Graham Cox, director of the firm Self Employed Mortgage Hub, said: “Unless we are very lucky and inflation falls much more quickly than predicted, I don’t see any other outcome than a sizeable fall in house prices – possibly 20%-plus over the next two to three years. I’ll be accused of being a doom-monger, but if you use simple maths and common sense, how can house prices not fall? A lack of housing supply won’t help one iota when mortgage rates are somewhere between 5% and 7%.” He claimed that “the decade-long property bubble is about to burst … It’s a buyer’s market now.”
According to most of the published data, house prices have surprised many by continuing to rise: according to the Halifax and Nationwide, they typically went up by 0.4% and 0.8% in August respectively. Nationwide said the annual rate of UK house price growth was still (just) in double digits: 10%, down from 11% in July.
However, one of the elements that has been keeping the market buoyant is that demand has been outweighing supply – in other words, a shortage of homes for sale has been continuing to drive prices up. A lot depends on what happens with supply going forward, and whether people who are currently thinking about buying are going to scale down their ambitions or throw in the towel and ditch their plans for now.

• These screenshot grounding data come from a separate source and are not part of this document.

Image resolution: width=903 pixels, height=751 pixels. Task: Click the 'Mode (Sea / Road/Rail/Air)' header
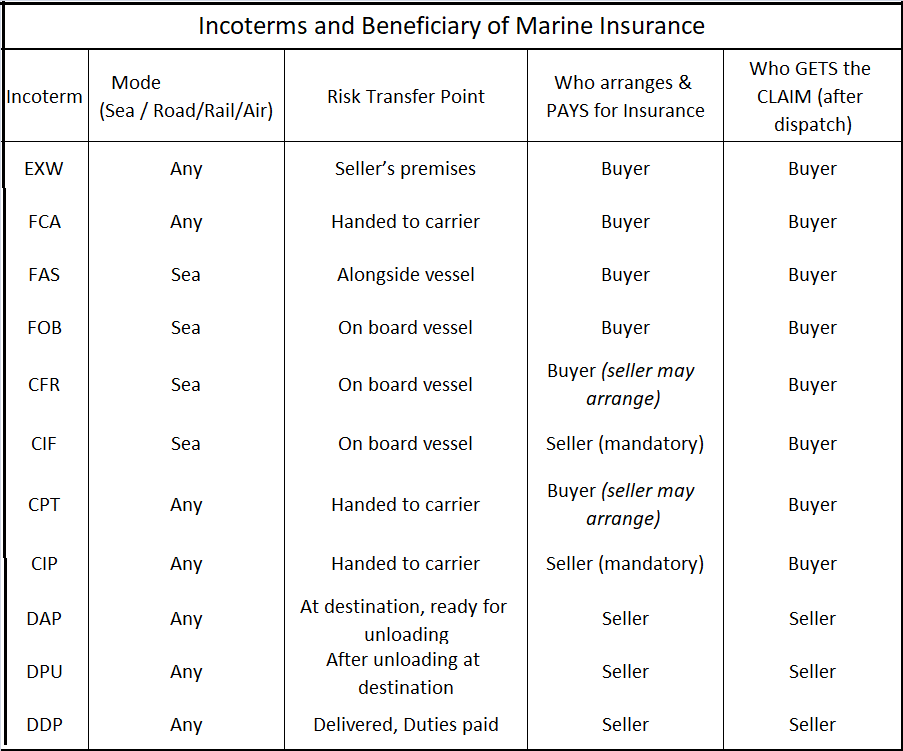tap(186, 97)
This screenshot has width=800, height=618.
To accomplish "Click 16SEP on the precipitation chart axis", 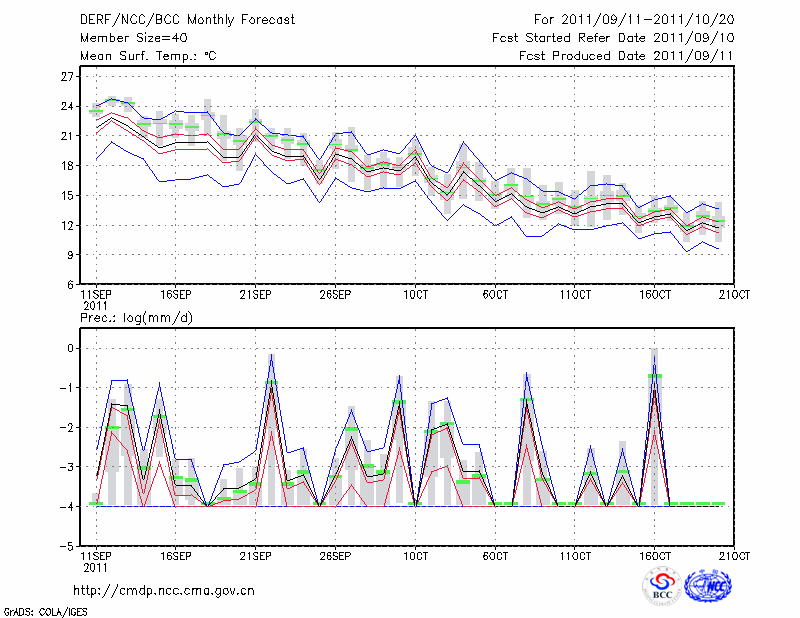I will (175, 556).
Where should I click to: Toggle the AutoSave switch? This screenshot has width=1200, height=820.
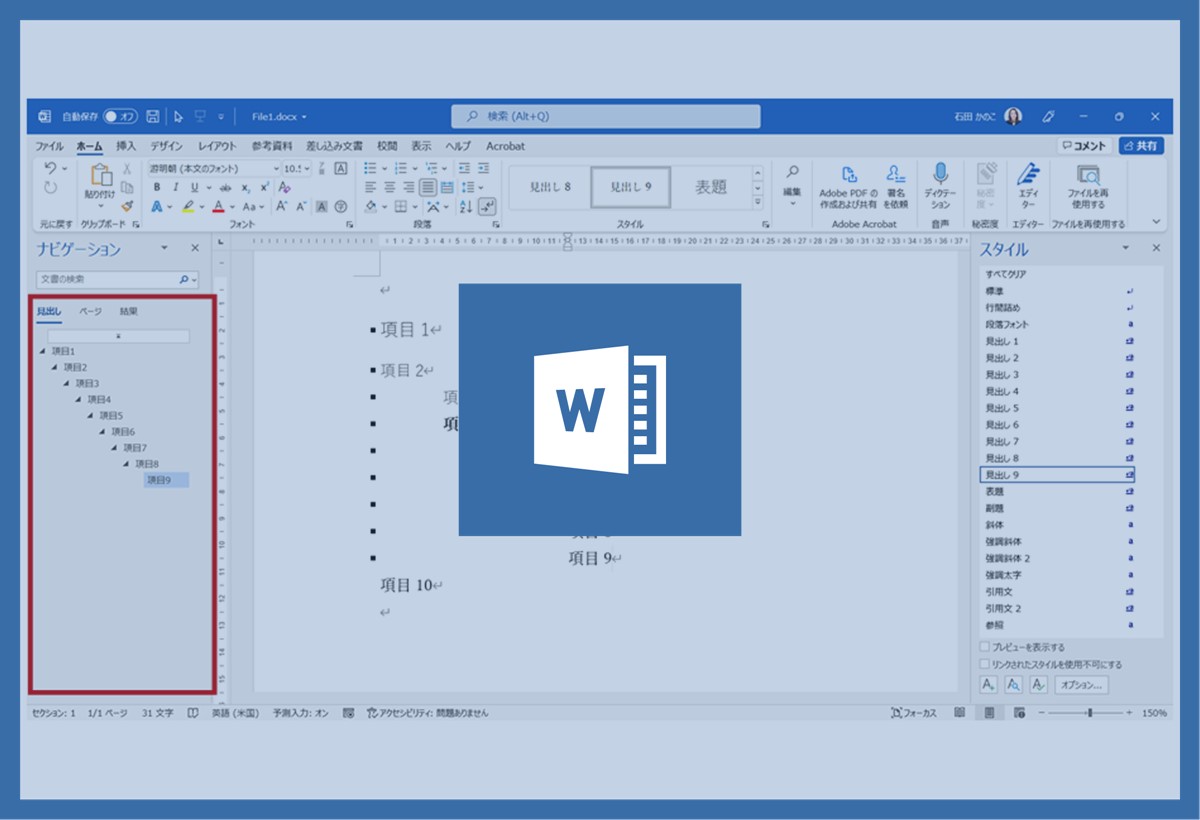121,116
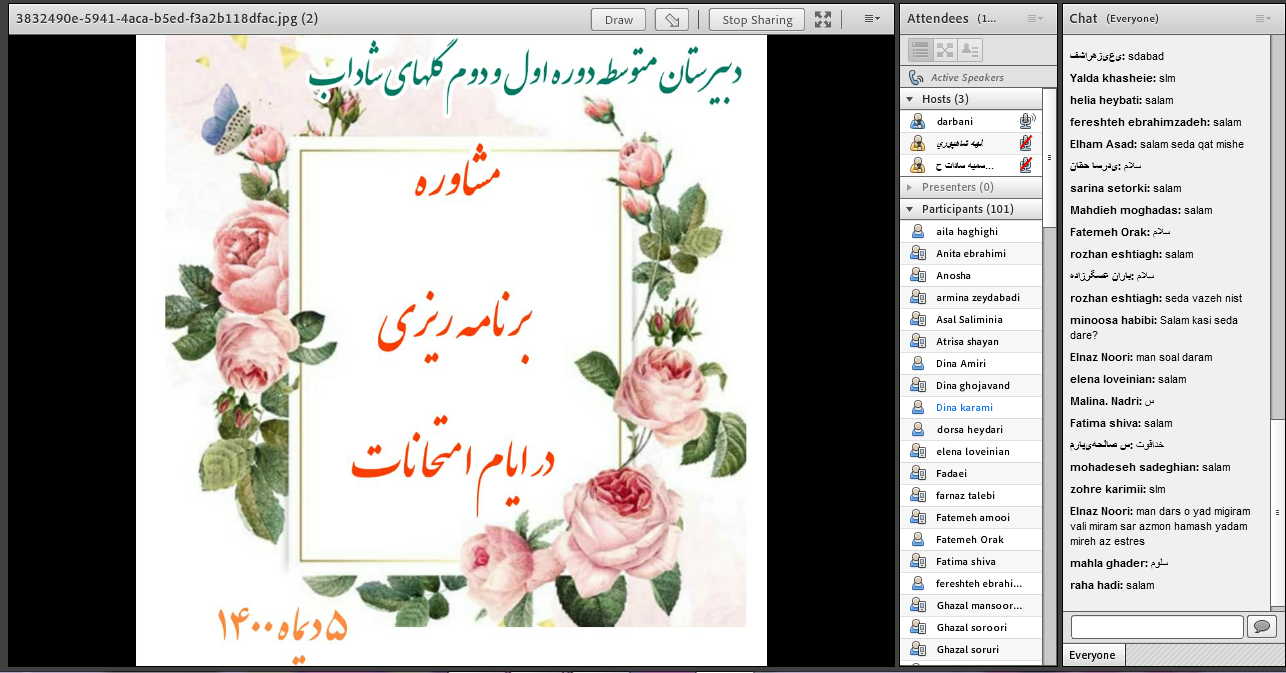Open the Attendees pod options menu
The height and width of the screenshot is (673, 1286).
coord(1033,19)
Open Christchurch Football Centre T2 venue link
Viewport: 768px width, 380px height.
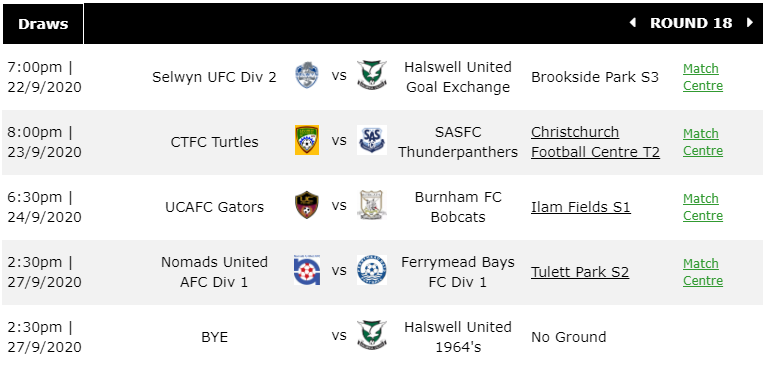(x=596, y=142)
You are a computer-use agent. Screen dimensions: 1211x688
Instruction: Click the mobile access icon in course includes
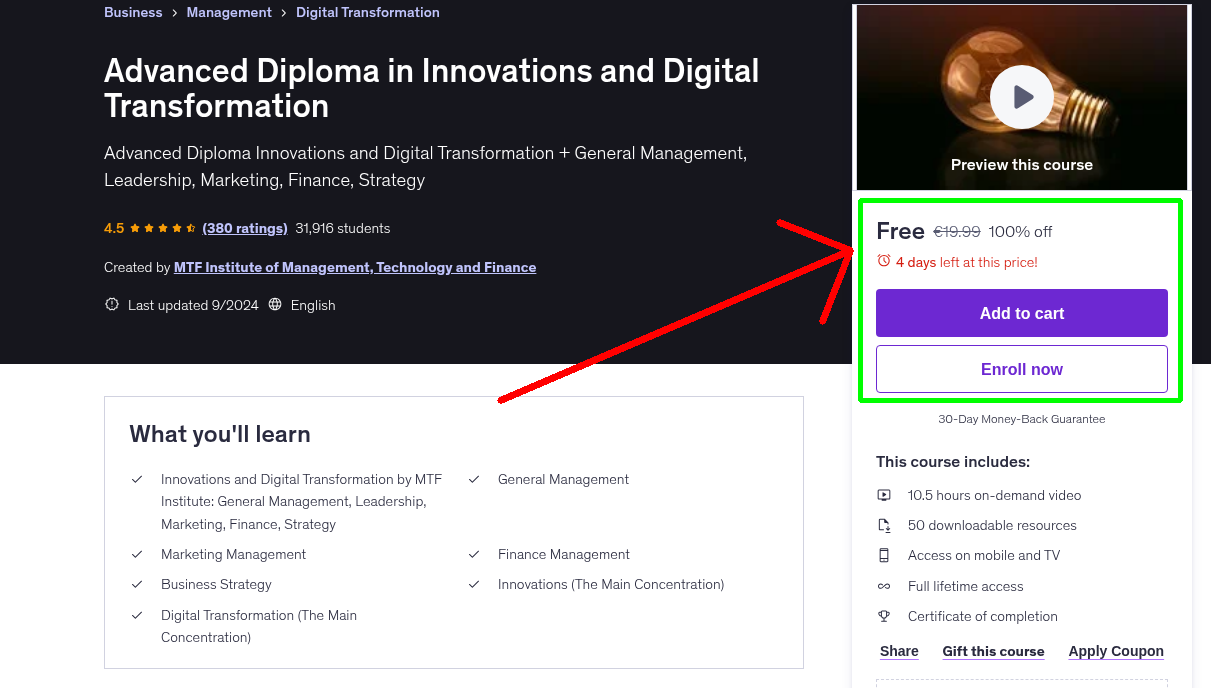(x=884, y=555)
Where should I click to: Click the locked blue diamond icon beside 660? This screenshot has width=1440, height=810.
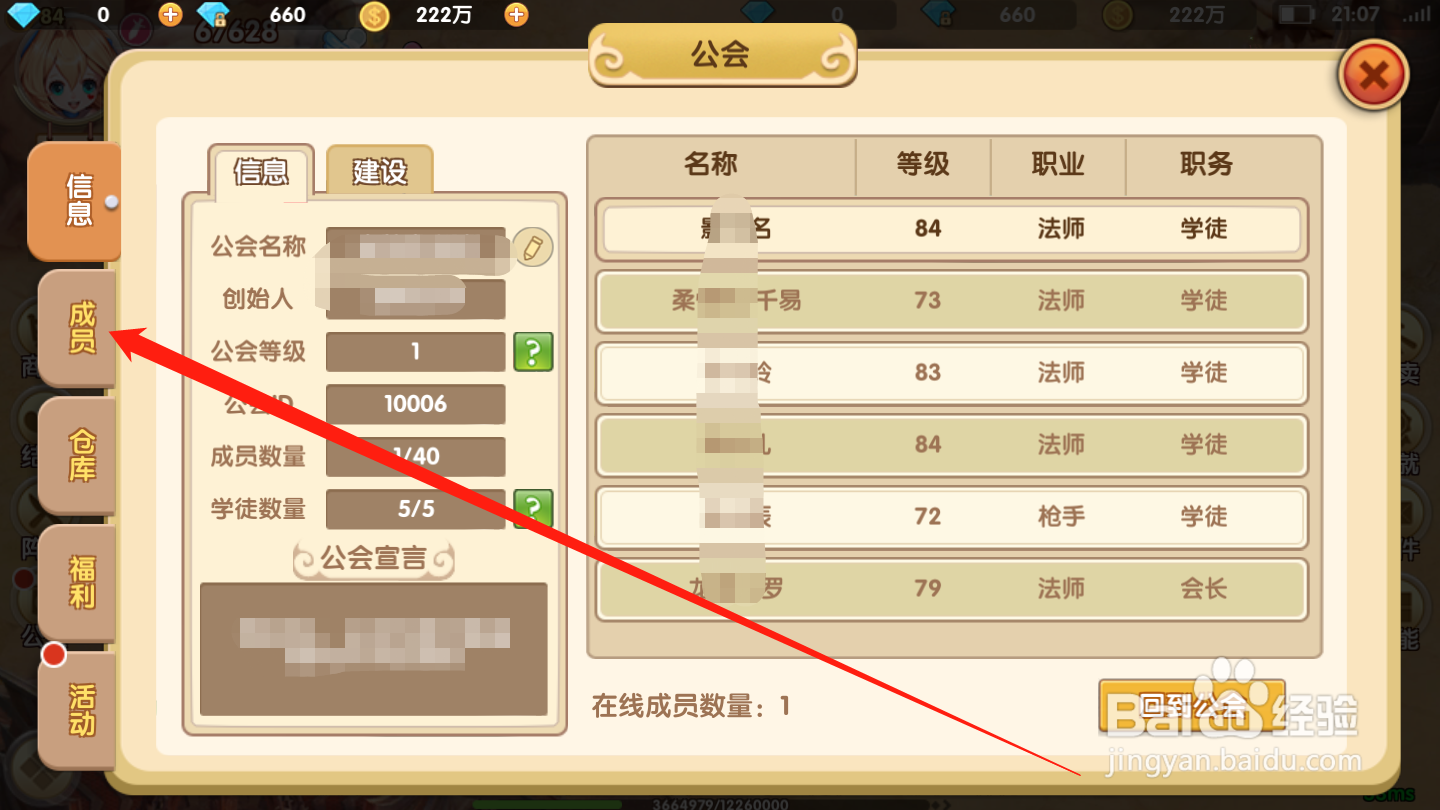(x=213, y=15)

Ian Hewett, the founder of the Bearded Broker in Ashford, Kent, said his local estate agents’ apparent lack of stock was “startling”, adding: “Yes, mortgage rates have increased dramatically, along with all household bills, so affordability is going to be a challenge, but the extreme lack of stock will likely prevent a crash even if demand drops off sharply.”
However, homeowners have been warned to brace themselves for a “significant” increase in interest rates from the Bank of England, which will mean much more expensive mortgages for the 2.2 million people currently on a variable rate. The pricing of deals on offer to people looking to take out a new mortgage has already leaped, and may have some way further to go.
The UK economists at Pantheon Macroeconomics said the average two-year fixed rate where the buyer was borrowing 75% of the property’s value had almost tripled this year to 3.64% in August, from 1.34%. They added: “It will rise to at least 6% by the end of the year if markets are right about the path for Bank rate, and possibly further if lenders start to price in a growing risk of borrower distress and default.”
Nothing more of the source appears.